The Svalbard shelf and Atlantic Arctic Ocean are a transition zone between northward flowing Atlantic Water and ice-covered waters of the Arctic. Effects of regional ocean warming, sea ice loss and greater influence of Atlantic Water or “Atlantification” on the state of ocean acidification, i.e. calcium carbonate (CaCO₃) saturation (Ω) are yet to be fully understood. Anomalies in surface layer Ω for the climatically-vulnerable CaCO₃ mineral aragonite (ΔΩ) were determined by considering the variability in Ω_aragonite during late summer each year from 2014 to 2017 relative to the four-year average. Greatest sea ice extent and more Arctic-like conditions in 2014 resulted in ΔΩ anomalies of −0.05 to −0.01 (up to 45% of total ΔΩ) as a result of lower primary production. Conversely, greater Atlantic Water influence in 2015 supplied the ice-free surface layer with nitrate, which prolonged primary production to drive ΔΩ anomalies of 0.01 to 0.06 (up to 45% of total ΔΩ) in more Atlantic-like conditions. Additionally, dissolution of CaCO₃ increased carbonate ion concentrations giving ΔΩ anomalies up to 0.06 (up to 52% of total ΔΩ). These processes enhanced surface water Ω, which ranged between 2.01 and 2.65 across the region. Recent sea ice retreat in 2016 and 2017 (rate of decrease in ice cover of ∼4% in 30 days) created transitional Atlantic-Arctic conditions, where surface water Ω varied between 1.87 and 2.29 driven by ΔΩ anomalies of −0.10 to 0.01 due to meltwater inputs and influence of Arctic waters. Anomalies as low as −0.12 from reduced CaCO₃ dissolution in 2016 further supressed Ω. Wind-driven mixing in 2017 entrained Atlantic Water with low Ω into the surface layer to drive large ΔΩ anomalies of −0.15 (up to 58% of ΔΩ). Sea-ice meltwater provided a minor source of carbonate ions, slightly counteracting dilution effects. Ice-free surface waters were substantial sinks for atmospheric CO₂, where uptake of 20.5 mmol m⁻² day⁻¹ lowered surface water Ω. “Atlantification” could exacerbate or alleviate acidification of the Arctic Ocean, being highly dependent on the numerous factors examined here that are intricately linked to the sea ice-ocean system variability.
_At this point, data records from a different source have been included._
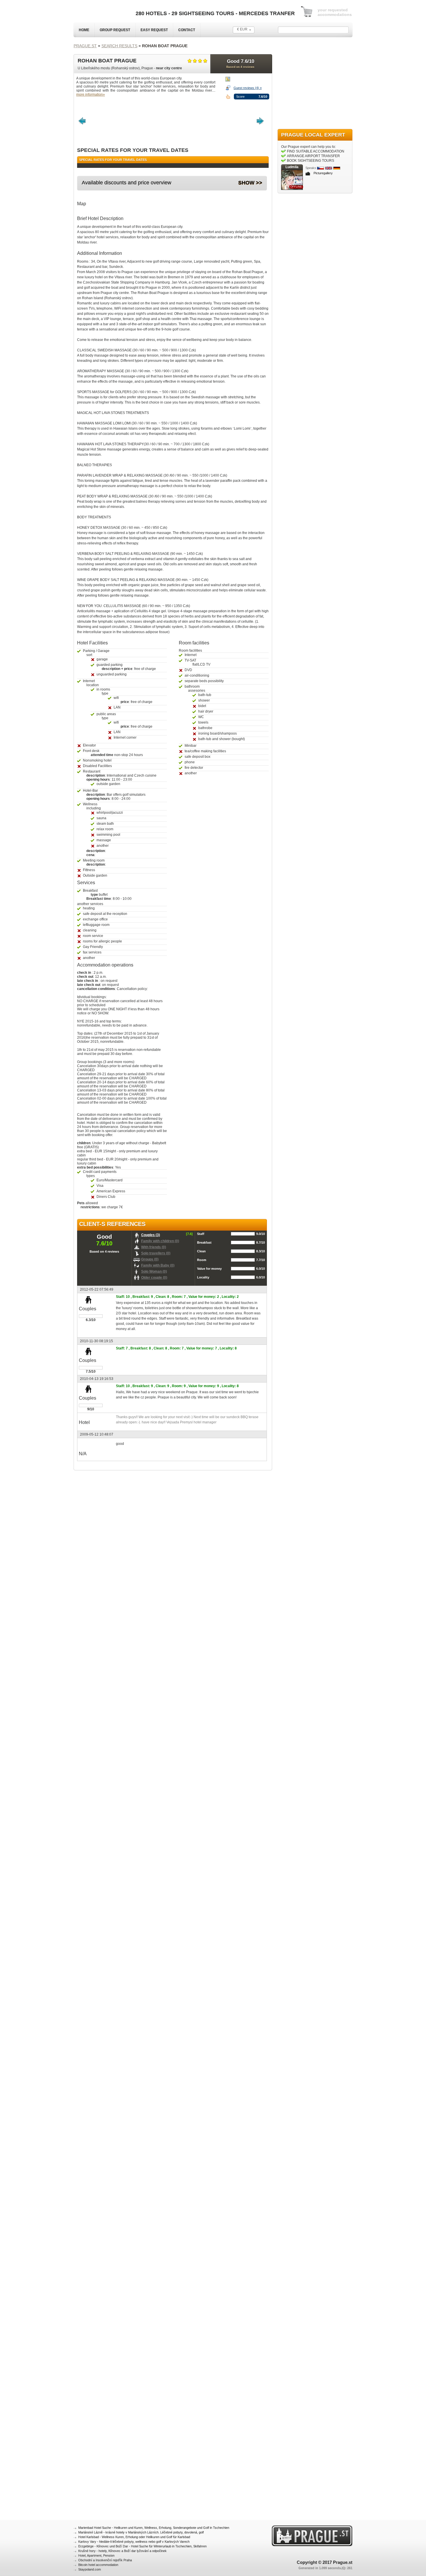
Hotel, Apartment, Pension (96, 2555)
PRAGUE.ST (85, 45)
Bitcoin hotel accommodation (98, 2564)
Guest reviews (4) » (248, 88)
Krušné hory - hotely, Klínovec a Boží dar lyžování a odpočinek (122, 2551)
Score (240, 96)
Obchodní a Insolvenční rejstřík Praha (105, 2560)
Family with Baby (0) (157, 1265)
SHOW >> (250, 183)
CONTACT (186, 30)
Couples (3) (150, 1235)
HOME (84, 30)
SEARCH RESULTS (119, 45)
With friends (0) (153, 1247)
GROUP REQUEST (115, 30)
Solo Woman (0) (154, 1271)
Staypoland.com (89, 2569)
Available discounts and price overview (126, 183)
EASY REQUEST (154, 30)
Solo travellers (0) (155, 1253)
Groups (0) (150, 1259)
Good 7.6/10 (240, 63)
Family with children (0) (160, 1241)
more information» (90, 94)
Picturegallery (323, 173)
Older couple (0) (154, 1278)
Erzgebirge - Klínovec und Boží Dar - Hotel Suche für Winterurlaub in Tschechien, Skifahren (142, 2546)
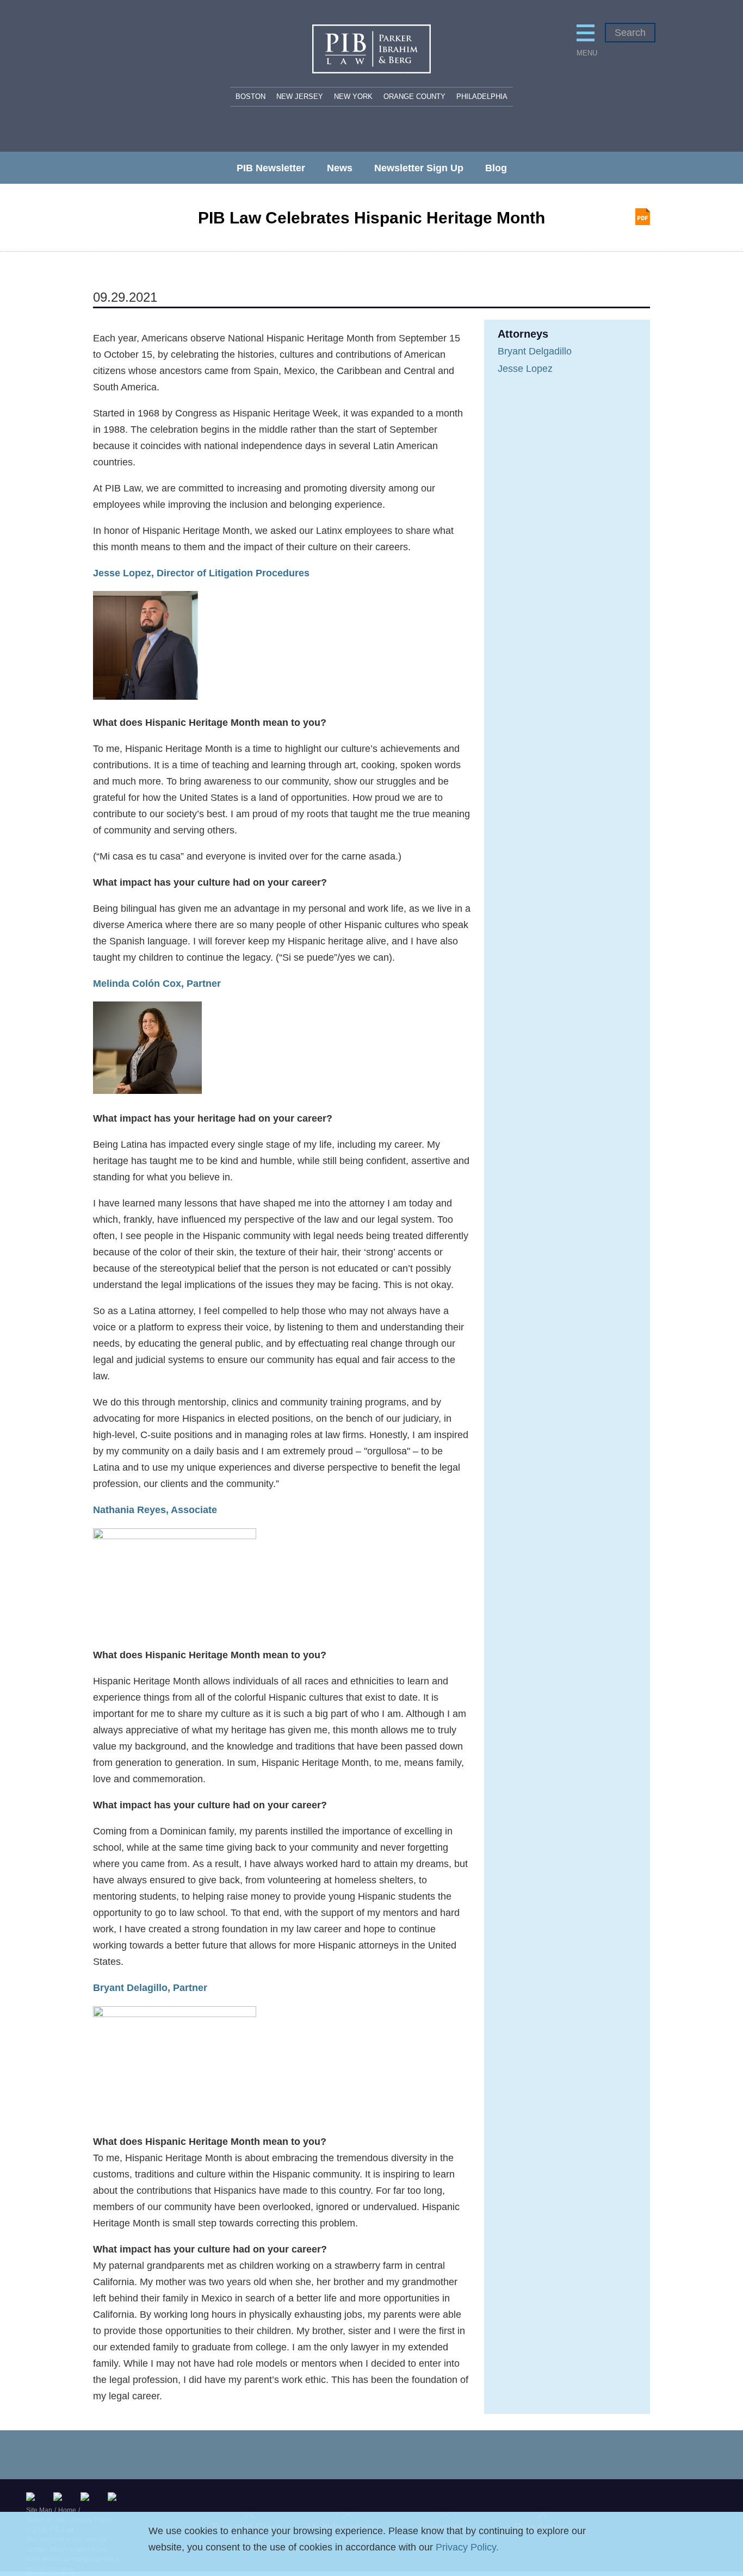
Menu (586, 53)
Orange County (414, 96)
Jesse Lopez (525, 368)
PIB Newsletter (271, 168)
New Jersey (299, 96)
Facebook (87, 2496)
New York (353, 96)
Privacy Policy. (467, 2547)
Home (67, 2510)
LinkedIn (60, 2496)
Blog (496, 168)
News (339, 168)
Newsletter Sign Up (418, 168)
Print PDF (642, 216)
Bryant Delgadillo (535, 351)
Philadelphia (481, 96)
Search (630, 32)
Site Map (39, 2510)
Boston (250, 96)
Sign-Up (114, 2496)
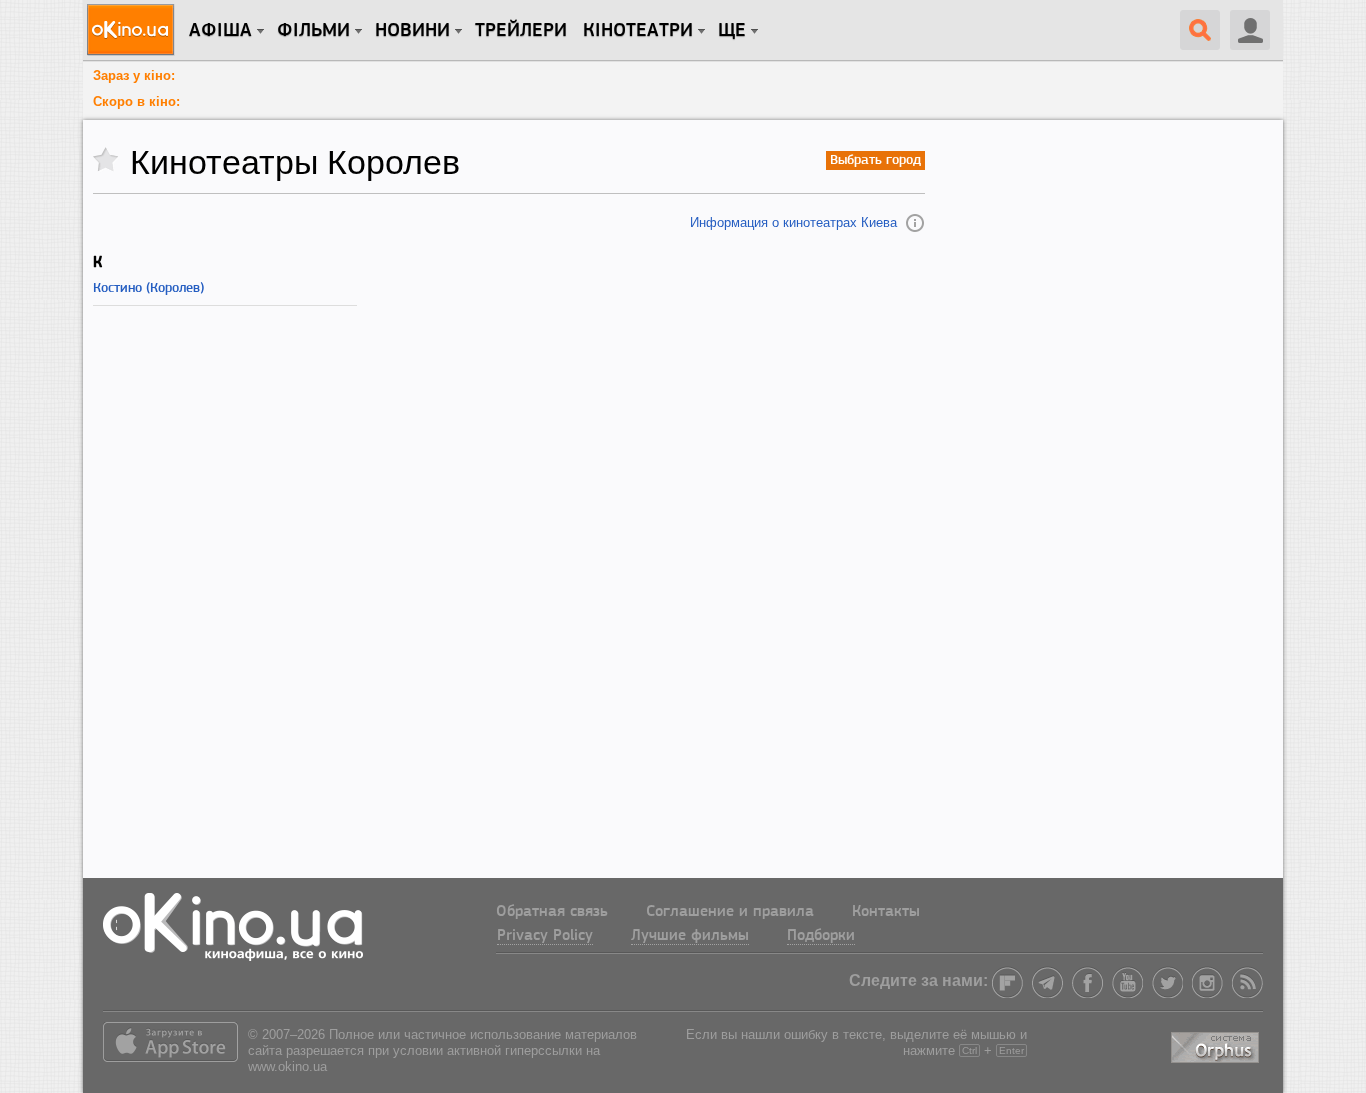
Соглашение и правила (730, 912)
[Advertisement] (509, 593)
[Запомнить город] (106, 160)
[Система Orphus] (1217, 1044)
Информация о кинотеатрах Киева (793, 222)
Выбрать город (875, 160)
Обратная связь (552, 912)
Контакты (886, 912)
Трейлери (521, 31)
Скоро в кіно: (136, 101)
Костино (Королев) (148, 288)
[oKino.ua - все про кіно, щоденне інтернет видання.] (133, 30)
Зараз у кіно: (134, 75)
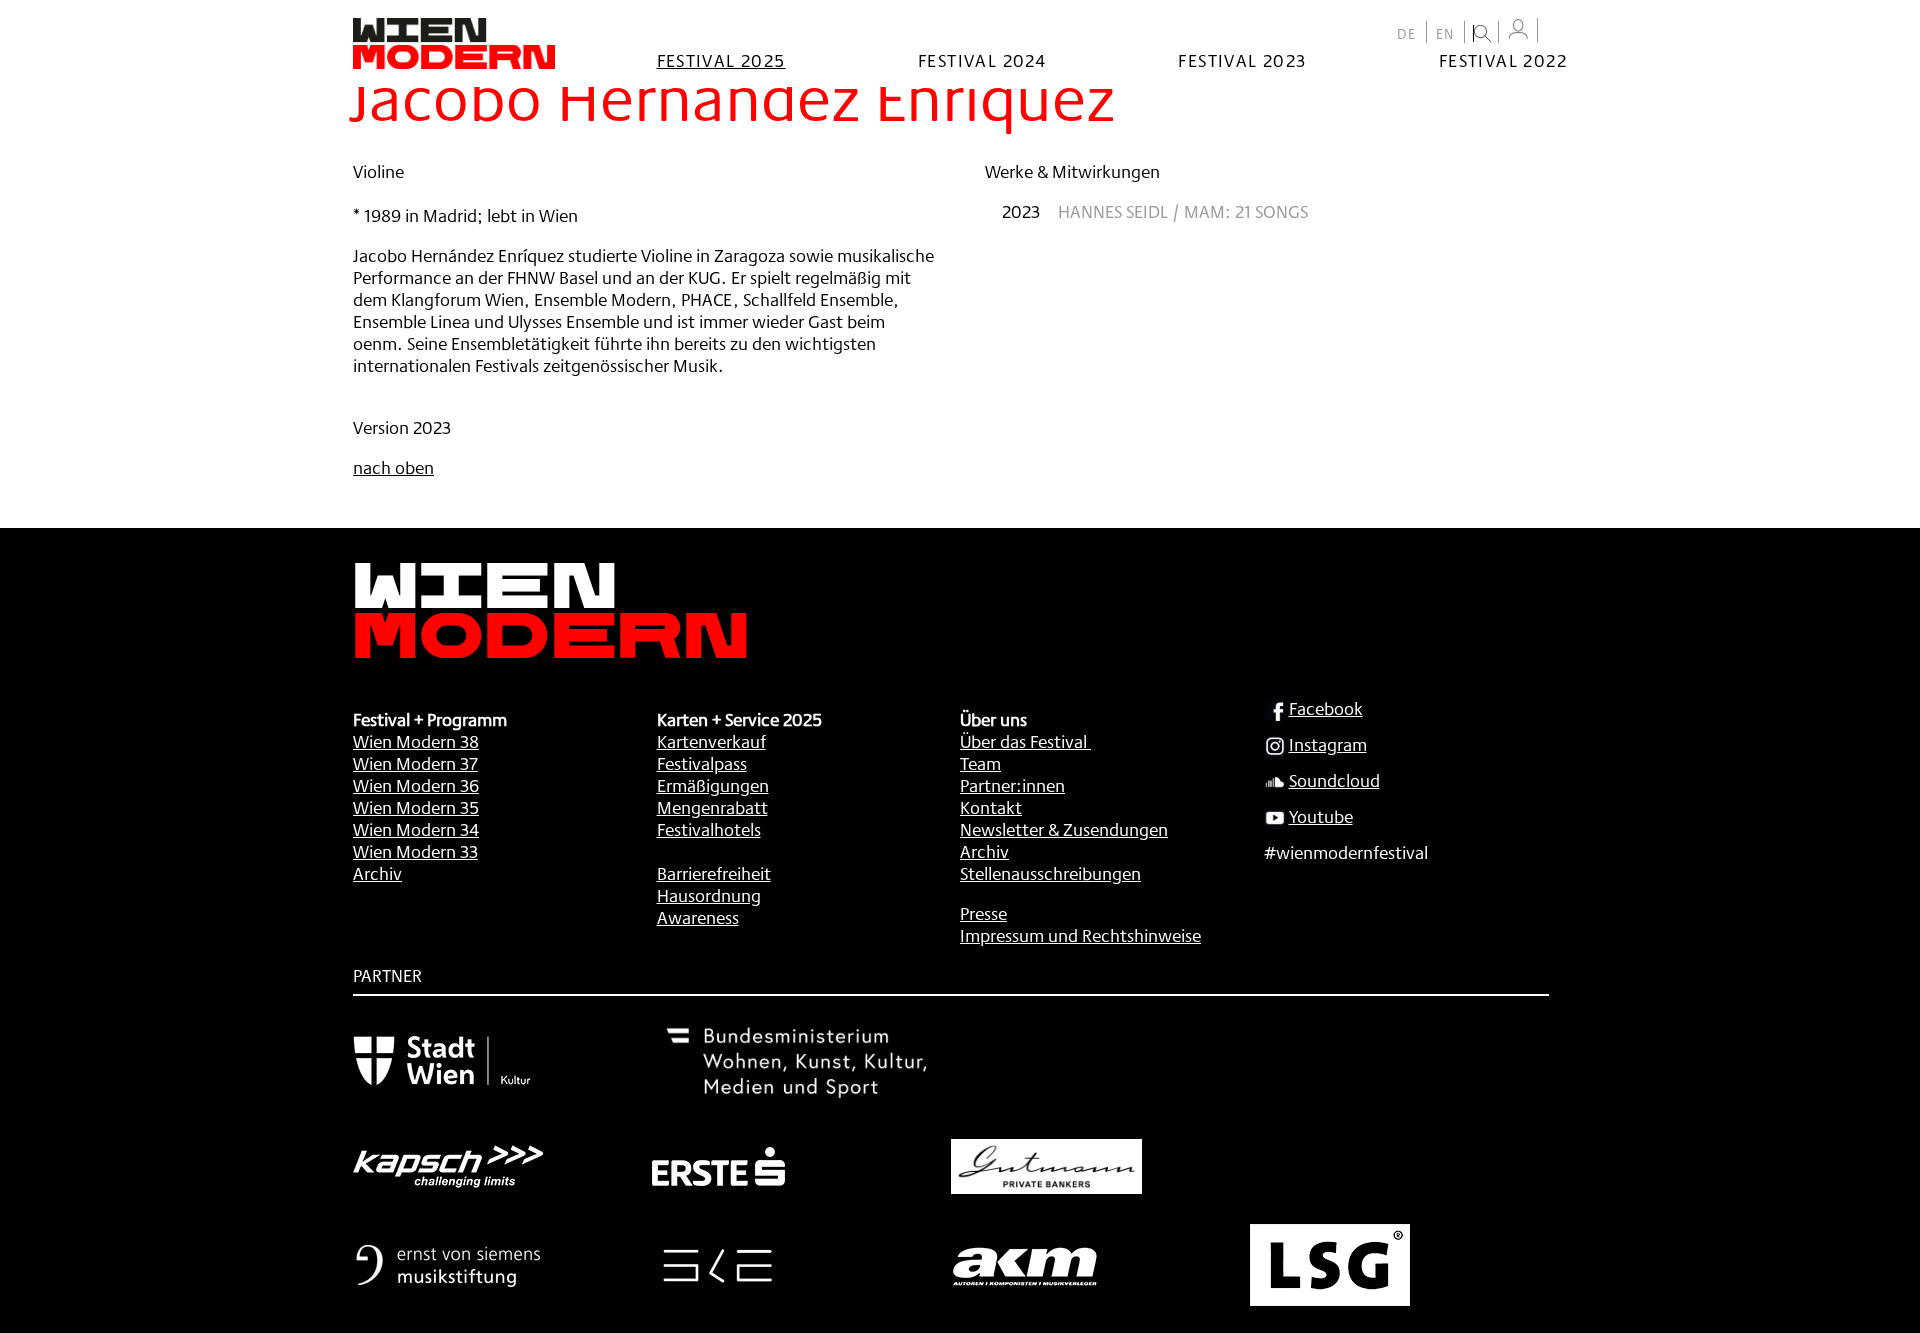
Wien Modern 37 (415, 763)
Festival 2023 (1242, 60)
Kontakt (991, 807)
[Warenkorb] (1557, 32)
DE (1407, 34)
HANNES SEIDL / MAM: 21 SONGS (1183, 211)
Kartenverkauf (711, 741)
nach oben (393, 467)
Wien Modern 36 (416, 785)
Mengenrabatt (712, 807)
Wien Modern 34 (416, 829)
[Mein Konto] (1518, 29)
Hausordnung (709, 895)
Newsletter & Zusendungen (1064, 829)
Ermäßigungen (713, 785)
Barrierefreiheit (714, 873)
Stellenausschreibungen (1050, 873)
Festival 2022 (1503, 60)
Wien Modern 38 (416, 741)
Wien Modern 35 (416, 807)
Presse (983, 913)
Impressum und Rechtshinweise (1080, 935)
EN (1445, 34)
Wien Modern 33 (415, 851)
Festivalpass (702, 763)
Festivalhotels (709, 829)
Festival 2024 (982, 60)
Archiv (377, 873)
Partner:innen (1012, 785)
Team (980, 763)
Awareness (698, 917)
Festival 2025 (721, 60)
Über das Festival (1023, 741)
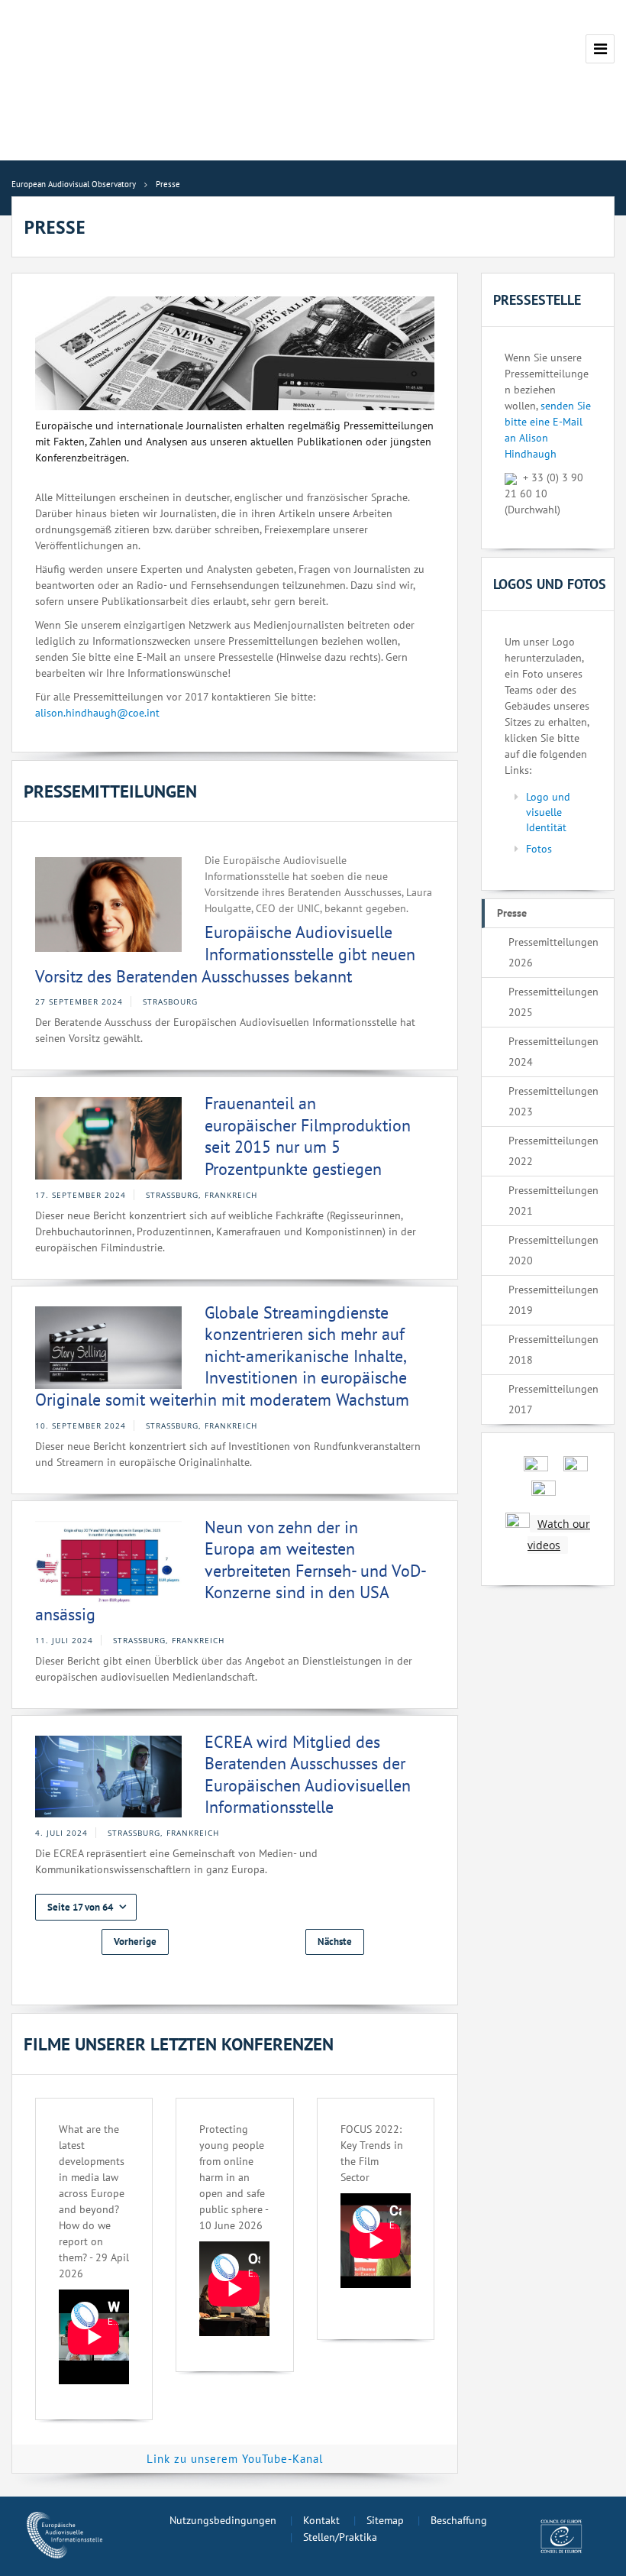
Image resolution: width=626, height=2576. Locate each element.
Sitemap (385, 2520)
斯瓦尔巴群岛大陆架和大西洋北冰洋是向北流动的大西洋水和北极冰盖水域之间的过渡带。区域海洋变暖、海冰损失以及大西洋水或“大西洋化”对海洋酸化状态的更大影响，即碳酸钙 (CaCO ₃ ) 饱和度 (Ω) 的影响尚未完全了解。通过考虑 Ω_文石的可变性确定气候脆弱的 CaCO ₃矿物文石 (ΔΩ)表层 Ω 的异常2014 年至 2017 年每年夏末相对于四年平均值。2014 年最大的海冰范围和更多类似北极的条件导致 ΔΩ 异常为 -0.05 至 -0.01（高达总 ΔΩ 的 45%），这是由于初级生产较低的结果。相反，2015 年更大的大西洋水影响为无冰表层提供了硝酸盐，这延长了初级生产，从而在更多类似大西洋的条件下驱动 ΔΩ 异常为 0.01 至 0.06（高达总 ΔΩ 的 45%）。此外，CaCO _{3 的}溶解增加碳酸根离子浓度，使 ΔΩ 异常值高达 0.06（高达总 ΔΩ 的 52%）。这些过程增强了地表水Ω，该区域的表面水Ω 介于 2.01 和 2.65 之间。2016 年和 2017 年最近的海冰退缩（冰盖在 30 天内减少约 4% 的速度）创造了大西洋-北极过渡条件，其中地表水 Ω 在 1.87 和 2.29 之间变化，由 -0.10 至 0.01 的 ΔΩ 异常驱动融水输入和北极水域的影响。来自减少的 CaCO _{3 的}异常低至 -0.122016 年的解散进一步抑制了 Ω。2017 年的风驱动混合将低 Ω 的大西洋水带入表层，以驱动 -0.15 的大 ΔΩ 异常（高达 ΔΩ 的 58%）。海冰融水提供了少量碳酸根离子，略微抵消了稀释效应。无冰地表水是大气CO _{2 的}大量汇，其中20.5 mmol m ^-2 day ^{-1 的}吸收降低了地表水Ω。“大西洋化”可能会加剧或减轻北冰洋的酸化，这在很大程度上取决于这里研究的众多因素，这些因素与海冰-海洋系统的变异性有着错综复杂的联系。